--- Data extracts Enclosed Below ---

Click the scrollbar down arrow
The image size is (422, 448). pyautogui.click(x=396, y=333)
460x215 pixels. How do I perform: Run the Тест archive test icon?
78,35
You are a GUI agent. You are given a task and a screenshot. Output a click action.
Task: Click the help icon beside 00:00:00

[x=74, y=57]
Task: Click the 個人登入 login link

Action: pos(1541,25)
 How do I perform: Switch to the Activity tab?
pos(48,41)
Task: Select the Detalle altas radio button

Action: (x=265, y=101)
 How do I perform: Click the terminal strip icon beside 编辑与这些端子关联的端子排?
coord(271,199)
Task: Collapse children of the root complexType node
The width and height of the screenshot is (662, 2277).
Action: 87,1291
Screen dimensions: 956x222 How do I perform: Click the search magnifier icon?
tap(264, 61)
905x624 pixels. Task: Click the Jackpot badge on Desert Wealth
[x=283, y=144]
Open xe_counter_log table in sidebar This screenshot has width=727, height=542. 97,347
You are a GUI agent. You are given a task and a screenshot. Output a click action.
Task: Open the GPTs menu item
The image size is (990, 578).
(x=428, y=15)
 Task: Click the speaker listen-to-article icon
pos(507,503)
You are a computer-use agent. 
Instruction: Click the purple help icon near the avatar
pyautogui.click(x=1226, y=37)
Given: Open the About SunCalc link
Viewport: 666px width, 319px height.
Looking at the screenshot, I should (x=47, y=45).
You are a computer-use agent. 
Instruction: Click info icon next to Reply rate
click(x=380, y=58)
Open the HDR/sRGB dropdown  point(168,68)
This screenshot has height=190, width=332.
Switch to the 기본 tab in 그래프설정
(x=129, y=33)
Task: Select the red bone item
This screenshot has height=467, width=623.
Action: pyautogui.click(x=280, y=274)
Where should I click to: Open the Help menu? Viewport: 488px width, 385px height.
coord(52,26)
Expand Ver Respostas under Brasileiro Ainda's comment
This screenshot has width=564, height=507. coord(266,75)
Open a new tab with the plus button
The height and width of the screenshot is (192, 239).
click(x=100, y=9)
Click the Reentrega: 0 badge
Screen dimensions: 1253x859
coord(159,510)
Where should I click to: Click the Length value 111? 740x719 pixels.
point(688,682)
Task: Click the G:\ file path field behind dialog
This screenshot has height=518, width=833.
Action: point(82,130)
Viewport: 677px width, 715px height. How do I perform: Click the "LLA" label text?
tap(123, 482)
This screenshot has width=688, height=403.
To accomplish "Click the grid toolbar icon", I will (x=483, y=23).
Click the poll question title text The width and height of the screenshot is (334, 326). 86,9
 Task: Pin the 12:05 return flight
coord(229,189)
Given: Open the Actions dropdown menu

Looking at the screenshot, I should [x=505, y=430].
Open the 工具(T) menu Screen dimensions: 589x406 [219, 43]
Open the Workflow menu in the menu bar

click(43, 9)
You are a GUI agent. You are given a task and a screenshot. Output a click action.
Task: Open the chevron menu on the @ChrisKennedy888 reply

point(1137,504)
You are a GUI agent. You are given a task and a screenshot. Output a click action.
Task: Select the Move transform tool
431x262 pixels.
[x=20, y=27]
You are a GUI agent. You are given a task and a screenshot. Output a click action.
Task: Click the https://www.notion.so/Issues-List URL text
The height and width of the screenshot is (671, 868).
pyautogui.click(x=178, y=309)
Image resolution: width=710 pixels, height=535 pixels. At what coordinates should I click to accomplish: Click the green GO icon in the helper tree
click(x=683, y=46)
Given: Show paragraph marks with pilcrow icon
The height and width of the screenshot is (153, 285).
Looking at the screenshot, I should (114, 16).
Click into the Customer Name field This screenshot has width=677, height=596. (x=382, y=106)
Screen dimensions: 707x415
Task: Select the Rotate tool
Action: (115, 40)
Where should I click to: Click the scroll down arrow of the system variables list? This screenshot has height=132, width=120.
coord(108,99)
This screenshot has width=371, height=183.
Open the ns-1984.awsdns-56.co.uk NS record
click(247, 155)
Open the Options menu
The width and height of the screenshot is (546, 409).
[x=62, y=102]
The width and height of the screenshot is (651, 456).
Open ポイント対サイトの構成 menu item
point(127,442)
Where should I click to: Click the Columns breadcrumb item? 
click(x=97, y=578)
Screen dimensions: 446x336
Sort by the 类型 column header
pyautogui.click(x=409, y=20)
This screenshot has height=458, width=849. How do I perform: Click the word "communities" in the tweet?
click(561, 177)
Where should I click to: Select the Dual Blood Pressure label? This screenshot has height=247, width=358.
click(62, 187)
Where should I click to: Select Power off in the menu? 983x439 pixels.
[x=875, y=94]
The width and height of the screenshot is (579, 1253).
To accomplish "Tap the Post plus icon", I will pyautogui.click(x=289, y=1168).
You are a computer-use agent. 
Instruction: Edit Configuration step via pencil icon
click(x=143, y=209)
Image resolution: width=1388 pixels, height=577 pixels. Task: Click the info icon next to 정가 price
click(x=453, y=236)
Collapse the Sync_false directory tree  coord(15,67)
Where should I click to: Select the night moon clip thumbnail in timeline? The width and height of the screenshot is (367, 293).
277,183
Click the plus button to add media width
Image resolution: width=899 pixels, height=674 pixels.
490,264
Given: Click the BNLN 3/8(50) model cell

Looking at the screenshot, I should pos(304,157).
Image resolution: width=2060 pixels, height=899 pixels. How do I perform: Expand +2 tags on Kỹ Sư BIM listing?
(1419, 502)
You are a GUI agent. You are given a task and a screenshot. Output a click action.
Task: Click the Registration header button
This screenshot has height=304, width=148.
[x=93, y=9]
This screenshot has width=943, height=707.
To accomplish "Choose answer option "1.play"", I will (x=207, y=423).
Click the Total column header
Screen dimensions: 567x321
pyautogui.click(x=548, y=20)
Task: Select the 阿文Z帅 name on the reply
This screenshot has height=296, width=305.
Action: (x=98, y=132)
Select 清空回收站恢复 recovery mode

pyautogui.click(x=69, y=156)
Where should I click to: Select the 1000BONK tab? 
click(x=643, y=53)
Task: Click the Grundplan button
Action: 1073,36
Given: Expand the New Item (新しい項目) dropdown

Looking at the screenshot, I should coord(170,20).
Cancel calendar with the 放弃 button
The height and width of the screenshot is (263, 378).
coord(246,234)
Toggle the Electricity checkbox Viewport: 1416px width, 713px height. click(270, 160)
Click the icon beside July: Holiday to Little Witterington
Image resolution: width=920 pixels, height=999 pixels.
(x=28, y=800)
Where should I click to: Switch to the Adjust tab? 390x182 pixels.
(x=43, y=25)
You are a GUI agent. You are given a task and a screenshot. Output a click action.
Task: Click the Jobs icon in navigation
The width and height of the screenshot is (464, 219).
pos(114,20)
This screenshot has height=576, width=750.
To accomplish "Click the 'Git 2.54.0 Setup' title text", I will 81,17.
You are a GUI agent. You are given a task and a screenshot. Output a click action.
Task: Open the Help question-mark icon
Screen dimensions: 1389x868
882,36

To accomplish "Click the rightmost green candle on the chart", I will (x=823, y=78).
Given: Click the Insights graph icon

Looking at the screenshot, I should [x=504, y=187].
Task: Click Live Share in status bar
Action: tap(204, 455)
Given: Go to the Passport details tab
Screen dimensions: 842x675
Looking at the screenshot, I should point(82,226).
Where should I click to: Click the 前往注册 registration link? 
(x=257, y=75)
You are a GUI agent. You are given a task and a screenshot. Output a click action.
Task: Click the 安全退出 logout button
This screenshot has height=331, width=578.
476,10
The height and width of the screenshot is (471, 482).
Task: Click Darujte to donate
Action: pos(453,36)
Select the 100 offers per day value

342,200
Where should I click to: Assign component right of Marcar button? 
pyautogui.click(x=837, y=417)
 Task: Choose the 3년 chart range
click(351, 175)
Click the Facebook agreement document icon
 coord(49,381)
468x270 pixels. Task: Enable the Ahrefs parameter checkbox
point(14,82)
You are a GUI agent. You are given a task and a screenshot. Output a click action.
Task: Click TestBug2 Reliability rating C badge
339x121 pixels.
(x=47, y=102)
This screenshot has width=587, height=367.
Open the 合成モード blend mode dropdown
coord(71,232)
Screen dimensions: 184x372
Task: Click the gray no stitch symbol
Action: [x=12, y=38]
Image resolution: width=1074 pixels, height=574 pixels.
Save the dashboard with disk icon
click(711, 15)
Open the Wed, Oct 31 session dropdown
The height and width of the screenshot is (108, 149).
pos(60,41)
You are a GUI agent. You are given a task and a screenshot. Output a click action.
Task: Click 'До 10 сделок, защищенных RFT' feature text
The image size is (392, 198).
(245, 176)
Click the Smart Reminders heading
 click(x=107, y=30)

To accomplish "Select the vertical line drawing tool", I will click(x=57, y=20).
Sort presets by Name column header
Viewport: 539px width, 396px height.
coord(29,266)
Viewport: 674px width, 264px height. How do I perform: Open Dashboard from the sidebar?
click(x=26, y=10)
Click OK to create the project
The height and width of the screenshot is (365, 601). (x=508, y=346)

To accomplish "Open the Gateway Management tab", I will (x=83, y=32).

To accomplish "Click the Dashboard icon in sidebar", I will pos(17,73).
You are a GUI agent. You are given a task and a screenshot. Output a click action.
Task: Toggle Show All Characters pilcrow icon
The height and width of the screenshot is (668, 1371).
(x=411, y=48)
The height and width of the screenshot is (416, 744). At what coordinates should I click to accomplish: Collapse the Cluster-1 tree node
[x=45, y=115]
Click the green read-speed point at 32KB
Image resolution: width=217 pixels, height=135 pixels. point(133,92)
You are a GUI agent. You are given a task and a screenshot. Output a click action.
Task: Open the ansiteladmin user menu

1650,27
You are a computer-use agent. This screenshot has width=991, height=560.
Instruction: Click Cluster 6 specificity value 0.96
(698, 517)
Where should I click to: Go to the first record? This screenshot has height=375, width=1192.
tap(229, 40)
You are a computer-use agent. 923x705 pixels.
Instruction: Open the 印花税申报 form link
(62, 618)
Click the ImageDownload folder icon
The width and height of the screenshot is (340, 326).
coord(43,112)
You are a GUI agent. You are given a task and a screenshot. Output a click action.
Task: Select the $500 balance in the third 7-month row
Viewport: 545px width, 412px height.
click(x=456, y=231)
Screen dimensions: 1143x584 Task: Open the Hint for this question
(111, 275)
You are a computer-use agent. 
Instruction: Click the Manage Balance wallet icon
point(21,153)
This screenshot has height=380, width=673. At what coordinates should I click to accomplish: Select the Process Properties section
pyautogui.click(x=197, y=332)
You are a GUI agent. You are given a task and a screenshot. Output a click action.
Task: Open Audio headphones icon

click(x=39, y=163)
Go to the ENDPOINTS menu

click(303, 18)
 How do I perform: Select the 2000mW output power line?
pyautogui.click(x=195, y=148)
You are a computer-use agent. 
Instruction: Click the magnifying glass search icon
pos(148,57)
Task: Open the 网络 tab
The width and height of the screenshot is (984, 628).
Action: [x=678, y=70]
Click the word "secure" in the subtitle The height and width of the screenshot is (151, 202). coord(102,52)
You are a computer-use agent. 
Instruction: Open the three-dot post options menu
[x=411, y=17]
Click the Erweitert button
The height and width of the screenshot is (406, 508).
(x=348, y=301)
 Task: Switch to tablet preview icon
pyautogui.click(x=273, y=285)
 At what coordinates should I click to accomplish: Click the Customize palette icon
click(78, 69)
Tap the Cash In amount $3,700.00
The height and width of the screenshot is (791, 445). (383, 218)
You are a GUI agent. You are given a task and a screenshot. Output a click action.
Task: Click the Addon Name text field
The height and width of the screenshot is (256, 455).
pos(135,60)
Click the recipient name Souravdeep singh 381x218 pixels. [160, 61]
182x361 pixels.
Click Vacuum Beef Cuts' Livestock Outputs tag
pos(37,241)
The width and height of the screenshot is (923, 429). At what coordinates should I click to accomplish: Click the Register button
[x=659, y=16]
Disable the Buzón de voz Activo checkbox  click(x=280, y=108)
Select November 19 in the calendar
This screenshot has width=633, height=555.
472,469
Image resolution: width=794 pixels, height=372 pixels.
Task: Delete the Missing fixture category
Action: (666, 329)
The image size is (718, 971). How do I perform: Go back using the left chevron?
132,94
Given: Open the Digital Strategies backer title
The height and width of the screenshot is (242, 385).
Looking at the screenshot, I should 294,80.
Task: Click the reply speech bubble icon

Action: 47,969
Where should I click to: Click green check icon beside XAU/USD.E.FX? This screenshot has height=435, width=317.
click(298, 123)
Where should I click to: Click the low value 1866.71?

--- End of Enclosed Data extracts ---

Aim of the task |
Find and copy each line of the data where "pilcrow" is present.

Response area |
Given: Show paragraph marks with pilcrow icon
Task: Toggle Show All Characters pilcrow icon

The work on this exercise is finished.